::: Records provided :::
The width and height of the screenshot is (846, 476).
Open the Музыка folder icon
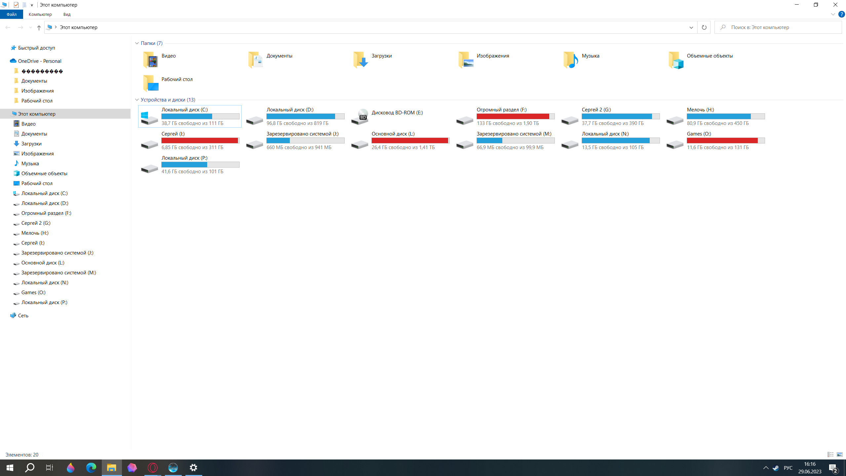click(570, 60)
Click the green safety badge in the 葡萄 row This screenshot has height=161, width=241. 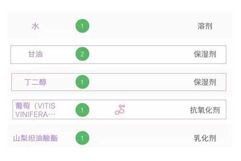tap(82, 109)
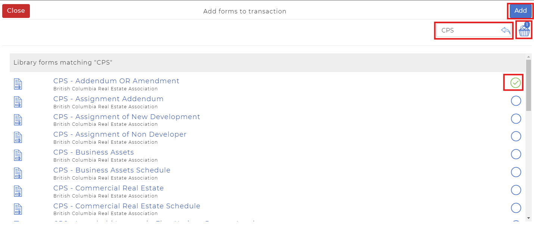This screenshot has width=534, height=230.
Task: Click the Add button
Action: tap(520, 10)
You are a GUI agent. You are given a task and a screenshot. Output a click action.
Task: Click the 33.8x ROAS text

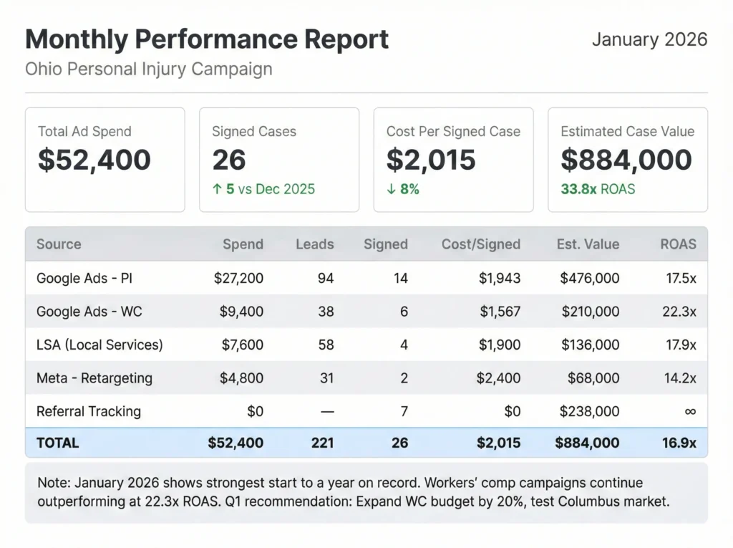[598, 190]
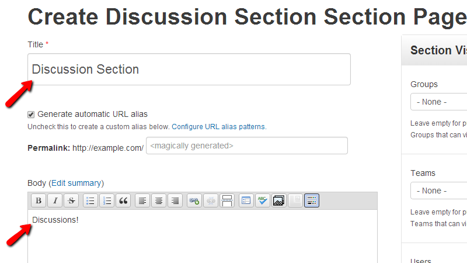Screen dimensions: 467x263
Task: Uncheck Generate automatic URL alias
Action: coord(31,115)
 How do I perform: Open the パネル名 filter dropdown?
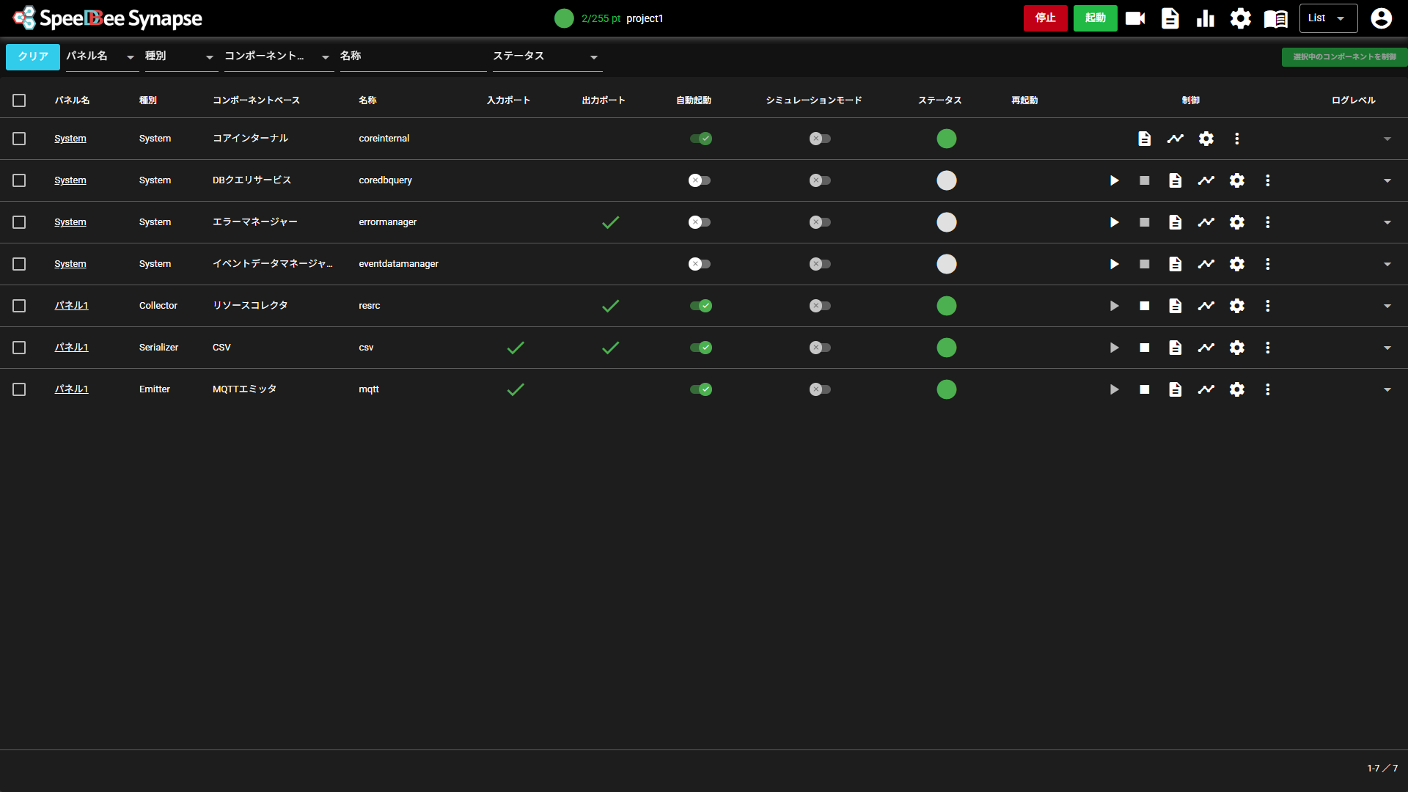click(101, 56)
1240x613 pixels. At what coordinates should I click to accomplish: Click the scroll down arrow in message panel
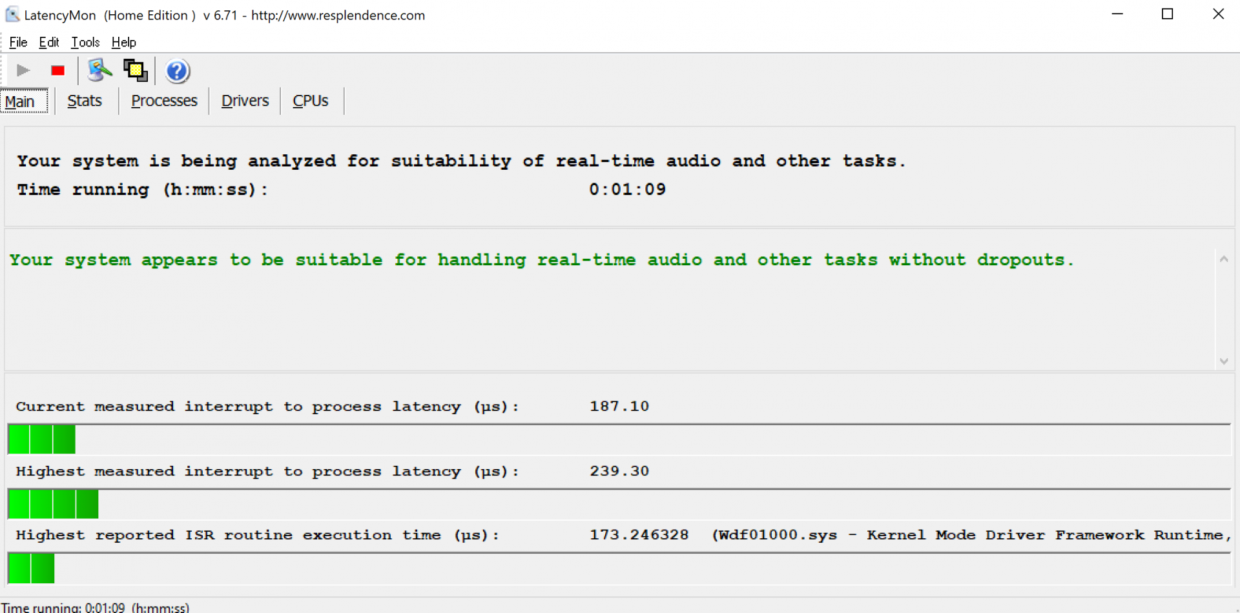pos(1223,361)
:::
## Challenge
Transcribe the portion of the listing that begins with the line containing "You are a GUI" and continues through the end of the listing, both ends included. Omit the pictures from your answer.

## Result of the exercise
You are a GUI agent. You are given a task and a screenshot. Output a click action.
Task: Click the 33.8x ROAS text

[598, 190]
Screen dimensions: 467x263
Task: Uncheck Generate automatic URL alias
Action: coord(31,115)
 How do I perform: Open the パネル名 filter dropdown?
click(101, 56)
1240x613 pixels. At what coordinates should I click to accomplish: Click the scroll down arrow in message panel
pos(1223,361)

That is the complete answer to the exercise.